Administration of 100 µM L-NAME into aged mesenteric lymphatics in rats showed that active pumping was severely decreased, mainly due to the associated decrease in contractile speed in aged lymphatics. These changes are believed to be related to the enlargement of the MLVs with the aging process. At the same time, pumping of aged MLVs can be restored to pumping levels of adult vessels by increasing the rate of contraction induced by NO elimination [12]. NO modulates an ongoing contraction in both, a localized and coordinated manner along the main lymphatic vessel to increase shear forces and any NO-dependent vasoactive mediators in the lymph or tissues. NO is produced in the lymphatic endothelial cell layer by endothelial nitric oxide synthase (eNOS) in response to flow or shear stress. Studies state that aging weakens the contractility of MLVs by limiting the ability of these vessels [22,23]. During the phasic contraction, both the tubular section and the lymphatic valve section increase their NO generation. By inducing vasorelaxation, NO leads to the reduction of vascular shear force while lymphatic flow is increased. The accumulated NO generated is able to increase the frequency of lymphatic vessels contraction. Baseline NO plays important role in maintenance of contractile diameter to modulate lymphatic flow. The phosphorylation of 20 kDa (kilodalton) myosin light chain (MLC20) plays an important role in smooth muscle contraction and is also considered a critical determinant of tonic lymphatic contraction.
Inflammation can increase lymphatic flow and is also accompanied by increases the volume of interstitial fluid, which arises due to increased microvascular permeability. The increase in volume induces a stretch on the lymphatic vessel wall, increasing the frequency and/or the contractile force. On the other hand, decreases in lymphatic drainage occurs due to synthesis of certain neuromediators linked to inflammatory and immune responses. These include substance P, the peptide related to the calcitonin gene (CGRP), neuropeptide Y, prostaglandins and vasoactive intestinal polypeptide. It is believed that all of these substances affect the contractile function of the lymphatic vessels.
Aging introduces significant changes in the modulation of contractility of the lymphatic wall related to the functional increase of histamine as an endothelium-derived relaxation factor in MLVs and the simultaneous elimination of NO [24]. Increase in histidine decarboxylase, an enzyme capable of producing histamine in aged MLVs, was also seen. Similarly, the transmural stretch pressure-dependent regulatory reactions of contracting MLVs are not affected by intralymphatic histamine [24]. This is not true for the effects of histamine released from sources external to the lymphatic vessels on lymphatic contractility [24]. Overall, the available literature suggests that histamine is a strong modulator of lymphatic contractility [25]. At lower concentrations, histamine stimulates lymphatic contractility, while at higher concentrations, histamine induces relaxation and contractile inhibition [25].

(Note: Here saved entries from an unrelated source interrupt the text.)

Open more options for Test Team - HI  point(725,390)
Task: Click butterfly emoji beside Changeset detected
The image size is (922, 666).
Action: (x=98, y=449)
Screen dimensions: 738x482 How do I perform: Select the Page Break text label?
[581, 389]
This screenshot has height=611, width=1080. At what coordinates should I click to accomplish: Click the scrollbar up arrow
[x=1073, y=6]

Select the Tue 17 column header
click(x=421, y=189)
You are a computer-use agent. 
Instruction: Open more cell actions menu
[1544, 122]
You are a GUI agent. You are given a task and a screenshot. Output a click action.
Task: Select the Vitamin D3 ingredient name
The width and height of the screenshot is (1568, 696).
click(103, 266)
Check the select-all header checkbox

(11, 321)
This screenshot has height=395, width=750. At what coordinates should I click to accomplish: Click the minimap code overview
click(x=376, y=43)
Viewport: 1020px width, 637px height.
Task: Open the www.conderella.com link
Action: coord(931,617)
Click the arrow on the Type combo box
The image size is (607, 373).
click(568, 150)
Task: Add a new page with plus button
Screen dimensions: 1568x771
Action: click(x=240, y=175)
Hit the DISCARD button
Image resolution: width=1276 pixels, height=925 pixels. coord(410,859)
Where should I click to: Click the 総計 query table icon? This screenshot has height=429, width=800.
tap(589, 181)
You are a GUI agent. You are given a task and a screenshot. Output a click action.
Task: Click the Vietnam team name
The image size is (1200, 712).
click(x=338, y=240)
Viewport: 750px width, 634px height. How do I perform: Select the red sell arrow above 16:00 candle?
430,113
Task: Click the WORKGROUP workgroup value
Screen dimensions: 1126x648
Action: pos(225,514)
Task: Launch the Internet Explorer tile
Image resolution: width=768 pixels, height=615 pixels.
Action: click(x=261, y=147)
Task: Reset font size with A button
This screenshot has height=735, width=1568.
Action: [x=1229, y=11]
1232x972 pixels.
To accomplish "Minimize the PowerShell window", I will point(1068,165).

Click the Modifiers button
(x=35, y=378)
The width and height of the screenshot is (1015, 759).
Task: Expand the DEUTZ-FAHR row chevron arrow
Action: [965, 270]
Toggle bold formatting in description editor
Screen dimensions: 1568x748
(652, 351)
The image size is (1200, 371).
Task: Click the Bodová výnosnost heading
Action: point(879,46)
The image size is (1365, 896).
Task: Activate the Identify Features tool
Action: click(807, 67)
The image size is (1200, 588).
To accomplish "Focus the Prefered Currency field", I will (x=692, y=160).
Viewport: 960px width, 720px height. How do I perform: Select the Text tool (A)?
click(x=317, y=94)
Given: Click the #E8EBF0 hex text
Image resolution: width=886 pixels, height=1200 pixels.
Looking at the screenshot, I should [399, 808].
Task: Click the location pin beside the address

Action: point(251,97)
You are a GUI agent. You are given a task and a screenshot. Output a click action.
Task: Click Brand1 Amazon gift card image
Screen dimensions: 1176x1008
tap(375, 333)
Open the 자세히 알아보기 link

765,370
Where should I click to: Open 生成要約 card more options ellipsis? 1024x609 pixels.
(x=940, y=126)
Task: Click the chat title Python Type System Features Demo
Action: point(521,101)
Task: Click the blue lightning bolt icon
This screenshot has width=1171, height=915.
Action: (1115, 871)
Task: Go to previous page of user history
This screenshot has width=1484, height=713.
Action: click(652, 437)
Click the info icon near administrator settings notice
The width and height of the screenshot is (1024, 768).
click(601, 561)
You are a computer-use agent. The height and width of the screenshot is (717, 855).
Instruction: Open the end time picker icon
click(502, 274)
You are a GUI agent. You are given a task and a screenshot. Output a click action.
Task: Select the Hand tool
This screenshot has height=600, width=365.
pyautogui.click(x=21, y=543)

4.4. Lymphatic Vessel and Nerve Fibres across Aging

The lymphatic system exhibits a rich innervation with many different neuropeptides and neurotransmitters. The presence of sympathetic and parasympathetic nerve systems on lymph vessels has been reported. These innervations play important roles in the maintenance—and regulation—of the hydrodynamic forces and humoral factors that are important regulators of lymphatic functions. Furthermore, the innervation of the lymphatic vessels is not the same throughout the body. In the mesenteric and femoral lymphatic vessels, there is a greater distribution of nerve fibers than in the cervical region, thus allowing better lymphatic flow from the lower regions of the body [26]. In addition, the formation of nitric oxide plays an important role in regulating lymphatic pumping and the hydrodynamic factors involved in lymphatic pump function [19]. Substance P was reported to have a positive chronotropic and inotropic effect in lymphatic vessels thereby improving pump operation [27].
A change in the functions of these nerve fibers and neurotransmitters can negatively affect the physiological homeostasis of the organism. Moreover in this context, aging-related changes play a key role. Aging is associated with a reduction of all specific nerve fibers, thus influencing the lymphatic function and flow regulation, which can lead to the development of lymphatic pathologies and/or aggravate existing pathologies in the lymphatic system [26].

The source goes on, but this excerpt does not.